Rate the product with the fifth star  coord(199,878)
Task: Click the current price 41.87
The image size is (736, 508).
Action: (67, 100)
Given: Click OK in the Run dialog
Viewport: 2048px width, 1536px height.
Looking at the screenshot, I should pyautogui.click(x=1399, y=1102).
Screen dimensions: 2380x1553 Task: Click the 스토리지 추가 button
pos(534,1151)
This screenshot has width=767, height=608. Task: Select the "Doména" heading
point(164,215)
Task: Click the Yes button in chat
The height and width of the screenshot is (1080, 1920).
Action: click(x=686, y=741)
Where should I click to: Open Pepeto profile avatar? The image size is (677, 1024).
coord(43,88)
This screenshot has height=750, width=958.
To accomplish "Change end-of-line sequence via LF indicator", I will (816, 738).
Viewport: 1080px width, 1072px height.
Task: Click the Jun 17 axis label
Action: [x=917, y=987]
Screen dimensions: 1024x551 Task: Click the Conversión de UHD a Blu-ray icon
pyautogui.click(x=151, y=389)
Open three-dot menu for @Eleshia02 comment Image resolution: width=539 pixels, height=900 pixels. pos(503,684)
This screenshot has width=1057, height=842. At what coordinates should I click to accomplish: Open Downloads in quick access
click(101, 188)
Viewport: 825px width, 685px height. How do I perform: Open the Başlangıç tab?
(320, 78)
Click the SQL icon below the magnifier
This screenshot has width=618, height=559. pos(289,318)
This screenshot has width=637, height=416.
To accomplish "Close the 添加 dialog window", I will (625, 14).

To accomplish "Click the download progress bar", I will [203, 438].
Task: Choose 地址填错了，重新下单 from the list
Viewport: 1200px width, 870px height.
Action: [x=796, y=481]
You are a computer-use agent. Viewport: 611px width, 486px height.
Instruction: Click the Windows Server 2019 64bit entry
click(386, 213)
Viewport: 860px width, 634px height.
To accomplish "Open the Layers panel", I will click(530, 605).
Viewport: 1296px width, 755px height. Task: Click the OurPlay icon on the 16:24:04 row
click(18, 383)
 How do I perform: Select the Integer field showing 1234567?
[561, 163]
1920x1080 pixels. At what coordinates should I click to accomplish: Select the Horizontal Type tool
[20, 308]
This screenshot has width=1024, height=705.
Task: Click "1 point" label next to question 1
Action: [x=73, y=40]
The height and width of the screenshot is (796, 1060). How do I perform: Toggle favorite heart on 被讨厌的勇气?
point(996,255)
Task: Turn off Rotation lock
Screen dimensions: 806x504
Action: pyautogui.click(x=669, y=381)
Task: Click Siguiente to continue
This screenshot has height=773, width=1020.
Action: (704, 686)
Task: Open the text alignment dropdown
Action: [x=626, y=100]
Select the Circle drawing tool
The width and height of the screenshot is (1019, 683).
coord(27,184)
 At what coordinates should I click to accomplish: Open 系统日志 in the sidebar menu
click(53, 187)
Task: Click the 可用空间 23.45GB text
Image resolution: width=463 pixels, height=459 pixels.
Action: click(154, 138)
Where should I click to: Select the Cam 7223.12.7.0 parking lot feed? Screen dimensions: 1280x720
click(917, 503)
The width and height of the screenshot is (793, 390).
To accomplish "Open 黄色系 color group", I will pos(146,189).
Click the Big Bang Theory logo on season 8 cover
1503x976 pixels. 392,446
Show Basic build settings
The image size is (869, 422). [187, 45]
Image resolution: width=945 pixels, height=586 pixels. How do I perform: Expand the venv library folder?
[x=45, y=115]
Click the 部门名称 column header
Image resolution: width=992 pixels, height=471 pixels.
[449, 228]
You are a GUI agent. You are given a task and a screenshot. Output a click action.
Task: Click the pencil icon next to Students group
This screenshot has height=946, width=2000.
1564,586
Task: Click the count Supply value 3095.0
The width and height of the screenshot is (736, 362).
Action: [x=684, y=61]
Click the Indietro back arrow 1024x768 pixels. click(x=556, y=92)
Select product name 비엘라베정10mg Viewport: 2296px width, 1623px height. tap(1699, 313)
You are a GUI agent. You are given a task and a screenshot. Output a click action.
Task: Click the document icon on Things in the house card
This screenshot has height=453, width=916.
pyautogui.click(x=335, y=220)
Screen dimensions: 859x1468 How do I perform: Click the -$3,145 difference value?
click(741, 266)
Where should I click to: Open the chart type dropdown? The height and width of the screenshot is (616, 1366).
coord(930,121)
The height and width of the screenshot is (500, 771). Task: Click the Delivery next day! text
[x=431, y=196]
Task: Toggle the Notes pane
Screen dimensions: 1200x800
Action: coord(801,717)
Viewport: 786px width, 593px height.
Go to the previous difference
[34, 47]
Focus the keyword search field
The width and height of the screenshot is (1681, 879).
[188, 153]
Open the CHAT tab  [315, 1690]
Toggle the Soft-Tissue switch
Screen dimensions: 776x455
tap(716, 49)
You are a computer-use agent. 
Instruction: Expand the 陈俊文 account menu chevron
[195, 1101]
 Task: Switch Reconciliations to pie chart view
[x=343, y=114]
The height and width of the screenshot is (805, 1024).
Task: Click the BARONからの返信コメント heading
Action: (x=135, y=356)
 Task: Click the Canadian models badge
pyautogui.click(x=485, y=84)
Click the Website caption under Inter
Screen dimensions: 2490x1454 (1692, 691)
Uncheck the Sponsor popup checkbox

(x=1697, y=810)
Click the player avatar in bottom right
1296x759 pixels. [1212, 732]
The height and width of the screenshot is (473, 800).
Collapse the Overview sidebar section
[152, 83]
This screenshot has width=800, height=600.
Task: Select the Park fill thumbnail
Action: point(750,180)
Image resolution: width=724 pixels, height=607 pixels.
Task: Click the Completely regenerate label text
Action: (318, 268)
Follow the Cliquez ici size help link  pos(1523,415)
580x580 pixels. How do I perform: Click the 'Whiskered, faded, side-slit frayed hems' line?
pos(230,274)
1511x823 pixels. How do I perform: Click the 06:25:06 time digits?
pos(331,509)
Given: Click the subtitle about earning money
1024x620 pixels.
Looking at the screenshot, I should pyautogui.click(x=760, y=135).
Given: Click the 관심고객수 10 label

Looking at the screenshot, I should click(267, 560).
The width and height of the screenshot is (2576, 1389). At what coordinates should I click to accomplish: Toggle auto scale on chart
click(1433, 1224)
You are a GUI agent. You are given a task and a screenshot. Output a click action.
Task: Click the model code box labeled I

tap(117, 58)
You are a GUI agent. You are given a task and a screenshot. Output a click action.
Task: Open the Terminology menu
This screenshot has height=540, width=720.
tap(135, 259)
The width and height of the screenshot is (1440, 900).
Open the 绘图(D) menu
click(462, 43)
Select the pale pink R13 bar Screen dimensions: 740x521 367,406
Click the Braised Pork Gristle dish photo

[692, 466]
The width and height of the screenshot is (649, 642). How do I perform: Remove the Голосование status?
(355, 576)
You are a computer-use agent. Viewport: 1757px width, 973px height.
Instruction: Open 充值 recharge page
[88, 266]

**УСЛОВИЕ ЗАДАНИЯ**
Оформите все приведенные выше данные построчно в виде нумерованного списка, пропустив пустые строки.

**РЕШЕНИЕ УПРАЖНЕНИЯ**
1. Rate the product with the fifth star  coord(199,878)
2. Task: Click the current price 41.87
3. The image size is (736, 508).
4. Action: (67, 100)
5. Given: Click OK in the Run dialog
6. Viewport: 2048px width, 1536px height.
7. Looking at the screenshot, I should pyautogui.click(x=1399, y=1102).
8. Screen dimensions: 2380x1553 Task: Click the 스토리지 추가 button
9. pos(534,1151)
10. This screenshot has width=767, height=608. Task: Select the "Doména" heading
11. point(164,215)
12. Task: Click the Yes button in chat
13. The height and width of the screenshot is (1080, 1920).
14. Action: click(x=686, y=741)
15. Where should I click to: Open Pepeto profile avatar? The image size is (677, 1024).
16. coord(43,88)
17. This screenshot has height=750, width=958.
18. To accomplish "Change end-of-line sequence via LF indicator", I will (816, 738).
19. Viewport: 1080px width, 1072px height.
20. Task: Click the Jun 17 axis label
21. Action: [x=917, y=987]
22. Screen dimensions: 1024x551 Task: Click the Conversión de UHD a Blu-ray icon
23. pyautogui.click(x=151, y=389)
24. Open three-dot menu for @Eleshia02 comment Image resolution: width=539 pixels, height=900 pixels. pos(503,684)
25. This screenshot has width=1057, height=842. At what coordinates should I click to accomplish: Open Downloads in quick access
26. click(101, 188)
27. Viewport: 825px width, 685px height. How do I perform: Open the Başlangıç tab?
28. (320, 78)
29. Click the SQL icon below the magnifier
30. This screenshot has width=618, height=559. pos(289,318)
31. This screenshot has width=637, height=416.
32. To accomplish "Close the 添加 dialog window", I will (625, 14).
33. To accomplish "Click the download progress bar", I will [203, 438].
34. Task: Choose 地址填错了，重新下单 from the list
35. Viewport: 1200px width, 870px height.
36. Action: [x=796, y=481]
37. You are a computer-use agent. Viewport: 611px width, 486px height.
38. Instruction: Click the Windows Server 2019 64bit entry
39. click(386, 213)
40. Viewport: 860px width, 634px height.
41. To accomplish "Open the Layers panel", I will click(530, 605).
42. Viewport: 1296px width, 755px height. Task: Click the OurPlay icon on the 16:24:04 row
43. click(18, 383)
44.  How do I perform: Select the Integer field showing 1234567?
45. [561, 163]
46. 1920x1080 pixels. At what coordinates should I click to accomplish: Select the Horizontal Type tool
47. [20, 308]
48. This screenshot has width=1024, height=705.
49. Task: Click "1 point" label next to question 1
50. Action: [x=73, y=40]
51. The height and width of the screenshot is (796, 1060). How do I perform: Toggle favorite heart on 被讨厌的勇气?
52. point(996,255)
53. Task: Turn off Rotation lock
54. Screen dimensions: 806x504
55. Action: pyautogui.click(x=669, y=381)
56. Task: Click Siguiente to continue
57. This screenshot has height=773, width=1020.
58. Action: (704, 686)
59. Task: Open the text alignment dropdown
60. Action: [x=626, y=100]
61. Select the Circle drawing tool
62. The width and height of the screenshot is (1019, 683).
63. coord(27,184)
64.  At what coordinates should I click to accomplish: Open 系统日志 in the sidebar menu
65. click(53, 187)
66. Task: Click the 可用空间 23.45GB text
67. Image resolution: width=463 pixels, height=459 pixels.
68. Action: click(154, 138)
69. Where should I click to: Select the Cam 7223.12.7.0 parking lot feed? Screen dimensions: 1280x720
70. click(917, 503)
71. The width and height of the screenshot is (793, 390).
72. To accomplish "Open 黄色系 color group", I will pos(146,189).
73. Click the Big Bang Theory logo on season 8 cover
74. 1503x976 pixels. 392,446
75. Show Basic build settings
76. The image size is (869, 422). [187, 45]
77. Image resolution: width=945 pixels, height=586 pixels. How do I perform: Expand the venv library folder?
78. [x=45, y=115]
79. Click the 部门名称 column header
80. Image resolution: width=992 pixels, height=471 pixels.
81. [449, 228]
82. You are a GUI agent. You are given a task and a screenshot. Output a click action.
83. Task: Click the pencil icon next to Students group
84. This screenshot has height=946, width=2000.
85. 1564,586
86. Task: Click the count Supply value 3095.0
87. The width and height of the screenshot is (736, 362).
88. Action: [x=684, y=61]
89. Click the Indietro back arrow 1024x768 pixels. click(x=556, y=92)
90. Select product name 비엘라베정10mg Viewport: 2296px width, 1623px height. tap(1699, 313)
91. You are a GUI agent. You are given a task and a screenshot. Output a click action.
92. Task: Click the document icon on Things in the house card
93. This screenshot has height=453, width=916.
94. pyautogui.click(x=335, y=220)
95. Screen dimensions: 859x1468 How do I perform: Click the -$3,145 difference value?
96. click(741, 266)
97. Where should I click to: Open the chart type dropdown? The height and width of the screenshot is (616, 1366).
98. coord(930,121)
99. The height and width of the screenshot is (500, 771). Task: Click the Delivery next day! text
100. [x=431, y=196]
101. Task: Toggle the Notes pane
102. Screen dimensions: 1200x800
103. Action: coord(801,717)
104. Viewport: 786px width, 593px height.
105. Go to the previous difference
106. [34, 47]
107. Focus the keyword search field
108. The width and height of the screenshot is (1681, 879).
109. [188, 153]
110. Open the CHAT tab  [315, 1690]
111. Toggle the Soft-Tissue switch
112. Screen dimensions: 776x455
113. tap(716, 49)
114. You are a computer-use agent. 
115. Instruction: Expand the 陈俊文 account menu chevron
116. [195, 1101]
117.  Task: Switch Reconciliations to pie chart view
118. [x=343, y=114]
119. The height and width of the screenshot is (805, 1024).
120. Task: Click the BARONからの返信コメント heading
121. Action: (x=135, y=356)
122.  Task: Click the Canadian models badge
123. pyautogui.click(x=485, y=84)
124. Click the Website caption under Inter
125. Screen dimensions: 2490x1454 (1692, 691)
126. Uncheck the Sponsor popup checkbox
127. (x=1697, y=810)
128. Click the player avatar in bottom right
129. 1296x759 pixels. [1212, 732]
130. The height and width of the screenshot is (473, 800).
131. Collapse the Overview sidebar section
132. [152, 83]
133. This screenshot has width=800, height=600.
134. Task: Select the Park fill thumbnail
135. Action: point(750,180)
136. Image resolution: width=724 pixels, height=607 pixels.
137. Task: Click the Completely regenerate label text
138. Action: (318, 268)
139. Follow the Cliquez ici size help link  pos(1523,415)
140. 580x580 pixels. How do I perform: Click the 'Whiskered, faded, side-slit frayed hems' line?
141. pos(230,274)
142. 1511x823 pixels. How do I perform: Click the 06:25:06 time digits?
143. pos(331,509)
144. Given: Click the subtitle about earning money
145. 1024x620 pixels.
146. Looking at the screenshot, I should pyautogui.click(x=760, y=135).
147. Given: Click the 관심고객수 10 label
148. Looking at the screenshot, I should click(267, 560).
149. The width and height of the screenshot is (2576, 1389). At what coordinates should I click to accomplish: Toggle auto scale on chart
150. click(1433, 1224)
151. You are a GUI agent. You are given a task and a screenshot. Output a click action.
152. Task: Click the model code box labeled I
153. tap(117, 58)
154. You are a GUI agent. You are given a task and a screenshot. Output a click action.
155. Task: Open the Terminology menu
156. This screenshot has height=540, width=720.
157. tap(135, 259)
158. The width and height of the screenshot is (1440, 900).
159. Open the 绘图(D) menu
160. click(462, 43)
161. Select the pale pink R13 bar Screen dimensions: 740x521 367,406
162. Click the Braised Pork Gristle dish photo
163. [692, 466]
164. The width and height of the screenshot is (649, 642). How do I perform: Remove the Голосование status?
165. (355, 576)
166. You are a computer-use agent. Viewport: 1757px width, 973px height.
167. Instruction: Open 充值 recharge page
168. [88, 266]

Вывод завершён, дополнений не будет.